***** Excerpted data *****

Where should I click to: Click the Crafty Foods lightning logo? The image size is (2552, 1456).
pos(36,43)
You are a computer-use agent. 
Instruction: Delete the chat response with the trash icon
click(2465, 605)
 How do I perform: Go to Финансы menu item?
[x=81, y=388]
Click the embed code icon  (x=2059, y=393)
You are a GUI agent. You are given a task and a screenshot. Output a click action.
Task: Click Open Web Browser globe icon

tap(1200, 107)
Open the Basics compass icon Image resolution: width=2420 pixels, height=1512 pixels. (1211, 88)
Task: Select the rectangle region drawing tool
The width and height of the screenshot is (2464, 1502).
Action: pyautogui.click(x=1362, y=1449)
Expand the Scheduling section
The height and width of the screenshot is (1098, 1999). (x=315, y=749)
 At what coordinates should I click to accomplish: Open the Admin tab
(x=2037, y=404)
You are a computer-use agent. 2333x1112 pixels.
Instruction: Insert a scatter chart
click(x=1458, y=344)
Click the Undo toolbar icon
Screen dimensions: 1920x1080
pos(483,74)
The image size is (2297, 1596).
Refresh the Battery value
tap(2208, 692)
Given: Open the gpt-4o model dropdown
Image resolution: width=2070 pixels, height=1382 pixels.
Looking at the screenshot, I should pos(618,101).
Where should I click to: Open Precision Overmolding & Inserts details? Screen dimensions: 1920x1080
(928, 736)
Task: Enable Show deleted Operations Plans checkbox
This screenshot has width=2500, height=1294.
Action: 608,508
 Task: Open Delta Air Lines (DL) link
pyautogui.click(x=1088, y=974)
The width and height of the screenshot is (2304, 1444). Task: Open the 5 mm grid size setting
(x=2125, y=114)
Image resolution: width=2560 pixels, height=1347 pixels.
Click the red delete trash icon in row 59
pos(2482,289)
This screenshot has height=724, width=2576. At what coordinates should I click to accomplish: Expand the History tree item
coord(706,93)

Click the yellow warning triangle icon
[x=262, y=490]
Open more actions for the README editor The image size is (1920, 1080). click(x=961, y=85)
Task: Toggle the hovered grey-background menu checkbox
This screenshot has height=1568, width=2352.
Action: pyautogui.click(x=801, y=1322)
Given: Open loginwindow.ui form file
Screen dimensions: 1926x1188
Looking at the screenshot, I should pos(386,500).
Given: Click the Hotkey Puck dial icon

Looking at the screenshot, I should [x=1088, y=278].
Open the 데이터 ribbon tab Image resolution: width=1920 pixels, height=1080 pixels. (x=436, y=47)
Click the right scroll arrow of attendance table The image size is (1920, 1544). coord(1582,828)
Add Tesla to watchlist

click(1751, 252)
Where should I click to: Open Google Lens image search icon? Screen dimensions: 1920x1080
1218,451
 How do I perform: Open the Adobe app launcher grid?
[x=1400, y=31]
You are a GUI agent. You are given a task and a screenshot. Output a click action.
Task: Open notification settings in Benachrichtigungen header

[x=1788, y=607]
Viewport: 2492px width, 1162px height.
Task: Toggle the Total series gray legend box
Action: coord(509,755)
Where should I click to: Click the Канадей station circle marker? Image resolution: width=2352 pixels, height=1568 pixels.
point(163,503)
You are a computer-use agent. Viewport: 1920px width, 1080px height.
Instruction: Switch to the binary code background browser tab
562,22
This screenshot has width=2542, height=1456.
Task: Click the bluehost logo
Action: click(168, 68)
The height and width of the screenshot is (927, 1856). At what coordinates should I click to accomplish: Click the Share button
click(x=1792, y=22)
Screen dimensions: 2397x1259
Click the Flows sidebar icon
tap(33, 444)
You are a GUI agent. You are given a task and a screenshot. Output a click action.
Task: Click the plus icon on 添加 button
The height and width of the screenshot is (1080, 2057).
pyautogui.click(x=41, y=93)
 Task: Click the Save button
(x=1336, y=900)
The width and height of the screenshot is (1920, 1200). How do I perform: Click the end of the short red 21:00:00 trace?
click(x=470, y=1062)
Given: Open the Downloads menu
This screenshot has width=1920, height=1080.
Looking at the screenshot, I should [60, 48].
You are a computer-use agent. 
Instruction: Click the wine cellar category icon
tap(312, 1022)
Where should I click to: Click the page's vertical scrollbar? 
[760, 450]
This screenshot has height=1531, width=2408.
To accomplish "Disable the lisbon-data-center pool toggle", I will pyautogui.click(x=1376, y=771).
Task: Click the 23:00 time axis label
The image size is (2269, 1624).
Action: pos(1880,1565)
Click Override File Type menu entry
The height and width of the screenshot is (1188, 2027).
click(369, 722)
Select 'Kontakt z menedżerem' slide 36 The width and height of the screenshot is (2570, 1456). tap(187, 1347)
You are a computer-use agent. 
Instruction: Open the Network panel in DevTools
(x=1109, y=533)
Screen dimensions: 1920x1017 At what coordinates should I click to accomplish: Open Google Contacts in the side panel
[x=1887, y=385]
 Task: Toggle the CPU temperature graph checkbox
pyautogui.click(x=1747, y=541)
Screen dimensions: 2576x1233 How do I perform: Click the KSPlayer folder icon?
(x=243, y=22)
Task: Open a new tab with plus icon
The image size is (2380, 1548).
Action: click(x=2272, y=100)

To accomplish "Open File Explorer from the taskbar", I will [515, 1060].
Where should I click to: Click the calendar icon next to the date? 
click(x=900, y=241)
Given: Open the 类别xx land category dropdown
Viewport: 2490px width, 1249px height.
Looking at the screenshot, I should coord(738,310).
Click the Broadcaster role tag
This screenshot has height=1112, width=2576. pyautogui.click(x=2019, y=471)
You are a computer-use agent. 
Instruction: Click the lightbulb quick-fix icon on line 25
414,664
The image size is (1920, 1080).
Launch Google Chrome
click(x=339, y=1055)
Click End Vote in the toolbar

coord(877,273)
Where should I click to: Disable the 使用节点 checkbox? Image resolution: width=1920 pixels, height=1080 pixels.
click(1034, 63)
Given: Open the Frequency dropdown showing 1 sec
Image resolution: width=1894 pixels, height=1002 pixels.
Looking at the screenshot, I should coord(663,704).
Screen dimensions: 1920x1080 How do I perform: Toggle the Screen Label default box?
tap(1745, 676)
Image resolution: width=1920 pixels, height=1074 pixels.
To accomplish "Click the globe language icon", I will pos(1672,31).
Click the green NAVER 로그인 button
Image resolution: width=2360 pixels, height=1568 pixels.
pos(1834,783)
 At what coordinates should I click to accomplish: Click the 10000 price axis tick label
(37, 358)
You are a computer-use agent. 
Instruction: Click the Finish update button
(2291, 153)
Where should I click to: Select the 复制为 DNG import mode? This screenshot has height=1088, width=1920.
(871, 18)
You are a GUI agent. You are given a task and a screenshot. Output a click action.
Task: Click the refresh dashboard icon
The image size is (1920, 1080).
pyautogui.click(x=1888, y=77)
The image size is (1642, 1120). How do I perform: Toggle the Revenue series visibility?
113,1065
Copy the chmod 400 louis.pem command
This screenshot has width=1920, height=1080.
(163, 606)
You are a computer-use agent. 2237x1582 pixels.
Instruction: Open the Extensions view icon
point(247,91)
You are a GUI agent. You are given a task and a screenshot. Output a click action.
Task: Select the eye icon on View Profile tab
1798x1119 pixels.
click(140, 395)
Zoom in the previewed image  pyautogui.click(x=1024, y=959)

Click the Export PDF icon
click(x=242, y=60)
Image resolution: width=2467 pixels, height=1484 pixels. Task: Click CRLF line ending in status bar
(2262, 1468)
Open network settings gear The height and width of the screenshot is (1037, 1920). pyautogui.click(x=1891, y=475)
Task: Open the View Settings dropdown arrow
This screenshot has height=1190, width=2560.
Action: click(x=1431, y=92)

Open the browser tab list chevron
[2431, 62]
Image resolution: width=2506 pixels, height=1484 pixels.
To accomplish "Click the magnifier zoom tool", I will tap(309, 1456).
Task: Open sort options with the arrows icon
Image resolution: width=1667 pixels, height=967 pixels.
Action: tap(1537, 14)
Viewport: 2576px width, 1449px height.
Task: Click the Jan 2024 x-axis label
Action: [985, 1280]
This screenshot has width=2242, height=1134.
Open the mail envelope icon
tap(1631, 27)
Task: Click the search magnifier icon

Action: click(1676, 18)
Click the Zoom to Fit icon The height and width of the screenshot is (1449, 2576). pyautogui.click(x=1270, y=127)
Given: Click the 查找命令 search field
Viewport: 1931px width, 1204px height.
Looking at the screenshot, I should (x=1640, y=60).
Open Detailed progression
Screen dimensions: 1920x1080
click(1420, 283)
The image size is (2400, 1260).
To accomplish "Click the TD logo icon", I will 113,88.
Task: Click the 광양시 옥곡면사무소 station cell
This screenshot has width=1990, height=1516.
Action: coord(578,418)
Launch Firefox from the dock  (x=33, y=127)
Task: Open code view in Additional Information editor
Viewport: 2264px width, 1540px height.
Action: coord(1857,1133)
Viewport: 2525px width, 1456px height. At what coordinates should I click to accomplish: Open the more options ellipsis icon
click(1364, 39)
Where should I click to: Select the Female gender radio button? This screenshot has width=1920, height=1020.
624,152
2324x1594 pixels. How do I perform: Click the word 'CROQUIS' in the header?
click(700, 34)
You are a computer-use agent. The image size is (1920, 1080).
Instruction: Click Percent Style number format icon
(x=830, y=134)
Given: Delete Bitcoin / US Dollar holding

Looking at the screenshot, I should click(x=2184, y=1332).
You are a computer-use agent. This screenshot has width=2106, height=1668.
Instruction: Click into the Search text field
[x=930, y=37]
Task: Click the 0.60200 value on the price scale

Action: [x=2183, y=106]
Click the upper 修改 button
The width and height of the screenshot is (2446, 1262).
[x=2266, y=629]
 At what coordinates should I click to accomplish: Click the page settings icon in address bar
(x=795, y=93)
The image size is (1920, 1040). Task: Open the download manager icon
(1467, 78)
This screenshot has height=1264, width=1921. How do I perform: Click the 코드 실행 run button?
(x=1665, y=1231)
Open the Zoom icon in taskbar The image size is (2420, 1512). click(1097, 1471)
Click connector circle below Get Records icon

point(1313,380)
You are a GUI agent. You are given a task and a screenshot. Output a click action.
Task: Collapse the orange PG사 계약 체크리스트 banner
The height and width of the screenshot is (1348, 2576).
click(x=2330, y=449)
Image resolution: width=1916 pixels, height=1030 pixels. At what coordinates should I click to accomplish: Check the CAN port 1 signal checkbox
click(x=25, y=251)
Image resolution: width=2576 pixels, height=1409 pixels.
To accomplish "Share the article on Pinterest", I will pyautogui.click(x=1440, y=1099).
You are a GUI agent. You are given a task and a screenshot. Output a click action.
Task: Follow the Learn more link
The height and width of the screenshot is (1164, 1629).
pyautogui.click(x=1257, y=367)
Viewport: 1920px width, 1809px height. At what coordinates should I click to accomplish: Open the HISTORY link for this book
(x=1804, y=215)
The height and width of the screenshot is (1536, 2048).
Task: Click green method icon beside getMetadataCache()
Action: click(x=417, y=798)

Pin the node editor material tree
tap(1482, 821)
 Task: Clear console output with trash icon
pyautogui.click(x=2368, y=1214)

*****

## The problem
All lines in the listing above between the line with "Instruction: Delete the" and the line with "You are a computer-use agent. 2333x1112", inclusive, should be set down exactly, and no line outside that range.

## Written response
Instruction: Delete the chat response with the trash icon
click(2465, 605)
 How do I perform: Go to Финансы menu item?
[x=81, y=388]
Click the embed code icon  (x=2059, y=393)
You are a GUI agent. You are given a task and a screenshot. Output a click action.
Task: Click Open Web Browser globe icon

tap(1200, 107)
Open the Basics compass icon Image resolution: width=2420 pixels, height=1512 pixels. (1211, 88)
Task: Select the rectangle region drawing tool
The width and height of the screenshot is (2464, 1502).
Action: pyautogui.click(x=1362, y=1449)
Expand the Scheduling section
The height and width of the screenshot is (1098, 1999). (x=315, y=749)
 At what coordinates should I click to accomplish: Open the Admin tab
(x=2037, y=404)
You are a computer-use agent. 2333x1112 pixels.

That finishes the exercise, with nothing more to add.